Exercise objective -> Return all the entries below exactly as they were given.

Input for this task ->
#####
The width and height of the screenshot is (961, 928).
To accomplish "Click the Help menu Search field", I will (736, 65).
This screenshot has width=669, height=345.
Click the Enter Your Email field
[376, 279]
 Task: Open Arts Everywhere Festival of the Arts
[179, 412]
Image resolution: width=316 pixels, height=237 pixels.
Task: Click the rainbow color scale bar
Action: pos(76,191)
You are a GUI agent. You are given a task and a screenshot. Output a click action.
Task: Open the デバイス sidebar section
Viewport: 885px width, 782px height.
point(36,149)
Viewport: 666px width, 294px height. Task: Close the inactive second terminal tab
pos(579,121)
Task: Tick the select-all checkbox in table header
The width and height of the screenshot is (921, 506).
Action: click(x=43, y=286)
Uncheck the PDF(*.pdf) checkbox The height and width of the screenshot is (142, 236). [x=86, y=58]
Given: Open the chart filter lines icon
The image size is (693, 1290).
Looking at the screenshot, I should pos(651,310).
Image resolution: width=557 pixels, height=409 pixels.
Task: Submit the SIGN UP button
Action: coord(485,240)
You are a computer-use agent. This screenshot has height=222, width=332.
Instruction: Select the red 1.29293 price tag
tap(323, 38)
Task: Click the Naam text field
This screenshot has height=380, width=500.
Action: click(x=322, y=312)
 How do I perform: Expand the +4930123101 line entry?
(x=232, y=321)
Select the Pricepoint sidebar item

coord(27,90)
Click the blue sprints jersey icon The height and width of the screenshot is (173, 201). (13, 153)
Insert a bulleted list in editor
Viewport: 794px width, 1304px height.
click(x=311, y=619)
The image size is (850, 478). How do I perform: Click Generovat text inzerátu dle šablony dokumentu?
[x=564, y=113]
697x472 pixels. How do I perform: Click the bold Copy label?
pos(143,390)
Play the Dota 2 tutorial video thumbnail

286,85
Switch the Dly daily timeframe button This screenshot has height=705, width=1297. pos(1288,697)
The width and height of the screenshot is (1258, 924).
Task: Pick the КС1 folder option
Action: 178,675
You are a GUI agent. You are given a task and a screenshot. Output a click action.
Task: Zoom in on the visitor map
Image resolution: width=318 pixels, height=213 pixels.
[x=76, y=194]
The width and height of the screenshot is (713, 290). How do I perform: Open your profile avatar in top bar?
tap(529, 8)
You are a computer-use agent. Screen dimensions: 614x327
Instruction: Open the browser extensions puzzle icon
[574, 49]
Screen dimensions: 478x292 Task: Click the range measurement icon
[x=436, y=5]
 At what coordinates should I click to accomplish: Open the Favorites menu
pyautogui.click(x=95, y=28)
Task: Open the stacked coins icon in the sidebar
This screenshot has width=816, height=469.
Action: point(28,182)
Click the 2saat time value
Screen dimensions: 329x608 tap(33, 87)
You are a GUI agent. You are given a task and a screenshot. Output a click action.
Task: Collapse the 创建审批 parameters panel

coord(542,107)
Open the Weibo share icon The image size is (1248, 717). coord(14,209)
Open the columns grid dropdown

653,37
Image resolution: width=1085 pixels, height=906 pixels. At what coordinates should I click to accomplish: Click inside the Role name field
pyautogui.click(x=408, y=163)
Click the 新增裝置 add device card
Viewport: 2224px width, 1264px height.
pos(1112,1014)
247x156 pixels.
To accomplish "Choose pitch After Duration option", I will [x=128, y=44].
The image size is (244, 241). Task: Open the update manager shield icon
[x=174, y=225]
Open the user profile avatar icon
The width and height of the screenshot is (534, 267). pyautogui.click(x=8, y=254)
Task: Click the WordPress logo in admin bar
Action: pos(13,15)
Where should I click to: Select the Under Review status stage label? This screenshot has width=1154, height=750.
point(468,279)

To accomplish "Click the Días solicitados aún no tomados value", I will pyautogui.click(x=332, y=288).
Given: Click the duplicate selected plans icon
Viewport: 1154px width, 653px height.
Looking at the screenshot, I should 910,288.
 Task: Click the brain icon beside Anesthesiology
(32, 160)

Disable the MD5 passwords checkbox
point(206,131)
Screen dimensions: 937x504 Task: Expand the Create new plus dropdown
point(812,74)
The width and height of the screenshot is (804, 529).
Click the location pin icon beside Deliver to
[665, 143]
#####
Result ->
The width and height of the screenshot is (961, 928).
To accomplish "Click the Help menu Search field", I will (736, 65).
This screenshot has width=669, height=345.
Click the Enter Your Email field
[376, 279]
 Task: Open Arts Everywhere Festival of the Arts
[179, 412]
Image resolution: width=316 pixels, height=237 pixels.
Task: Click the rainbow color scale bar
Action: pos(76,191)
You are a GUI agent. You are given a task and a screenshot. Output a click action.
Task: Open the デバイス sidebar section
Viewport: 885px width, 782px height.
point(36,149)
Viewport: 666px width, 294px height. Task: Close the inactive second terminal tab
pos(579,121)
Task: Tick the select-all checkbox in table header
The width and height of the screenshot is (921, 506).
Action: click(x=43, y=286)
Uncheck the PDF(*.pdf) checkbox The height and width of the screenshot is (142, 236). [x=86, y=58]
Given: Open the chart filter lines icon
The image size is (693, 1290).
Looking at the screenshot, I should pos(651,310).
Image resolution: width=557 pixels, height=409 pixels.
Task: Submit the SIGN UP button
Action: coord(485,240)
You are a computer-use agent. This screenshot has height=222, width=332.
Instruction: Select the red 1.29293 price tag
tap(323, 38)
Task: Click the Naam text field
This screenshot has height=380, width=500.
Action: click(x=322, y=312)
 How do I perform: Expand the +4930123101 line entry?
(x=232, y=321)
Select the Pricepoint sidebar item

coord(27,90)
Click the blue sprints jersey icon The height and width of the screenshot is (173, 201). (13, 153)
Insert a bulleted list in editor
Viewport: 794px width, 1304px height.
click(x=311, y=619)
The image size is (850, 478). How do I perform: Click Generovat text inzerátu dle šablony dokumentu?
[x=564, y=113]
697x472 pixels. How do I perform: Click the bold Copy label?
pos(143,390)
Play the Dota 2 tutorial video thumbnail

286,85
Switch the Dly daily timeframe button This screenshot has height=705, width=1297. pos(1288,697)
The width and height of the screenshot is (1258, 924).
Task: Pick the КС1 folder option
Action: 178,675
You are a GUI agent. You are given a task and a screenshot. Output a click action.
Task: Zoom in on the visitor map
Image resolution: width=318 pixels, height=213 pixels.
[x=76, y=194]
The width and height of the screenshot is (713, 290). How do I perform: Open your profile avatar in top bar?
tap(529, 8)
You are a computer-use agent. Screen dimensions: 614x327
Instruction: Open the browser extensions puzzle icon
[574, 49]
Screen dimensions: 478x292 Task: Click the range measurement icon
[x=436, y=5]
 At what coordinates should I click to accomplish: Open the Favorites menu
pyautogui.click(x=95, y=28)
Task: Open the stacked coins icon in the sidebar
This screenshot has width=816, height=469.
Action: point(28,182)
Click the 2saat time value
Screen dimensions: 329x608 tap(33, 87)
You are a GUI agent. You are given a task and a screenshot. Output a click action.
Task: Collapse the 创建审批 parameters panel

coord(542,107)
Open the Weibo share icon The image size is (1248, 717). coord(14,209)
Open the columns grid dropdown

653,37
Image resolution: width=1085 pixels, height=906 pixels. At what coordinates should I click to accomplish: Click inside the Role name field
pyautogui.click(x=408, y=163)
Click the 新增裝置 add device card
Viewport: 2224px width, 1264px height.
pos(1112,1014)
247x156 pixels.
To accomplish "Choose pitch After Duration option", I will [x=128, y=44].
The image size is (244, 241). Task: Open the update manager shield icon
[x=174, y=225]
Open the user profile avatar icon
The width and height of the screenshot is (534, 267). pyautogui.click(x=8, y=254)
Task: Click the WordPress logo in admin bar
Action: pos(13,15)
Where should I click to: Select the Under Review status stage label? This screenshot has width=1154, height=750.
point(468,279)

To accomplish "Click the Días solicitados aún no tomados value", I will pyautogui.click(x=332, y=288).
Given: Click the duplicate selected plans icon
Viewport: 1154px width, 653px height.
Looking at the screenshot, I should 910,288.
 Task: Click the brain icon beside Anesthesiology
(32, 160)

Disable the MD5 passwords checkbox
point(206,131)
Screen dimensions: 937x504 Task: Expand the Create new plus dropdown
point(812,74)
The width and height of the screenshot is (804, 529).
Click the location pin icon beside Deliver to
[665, 143]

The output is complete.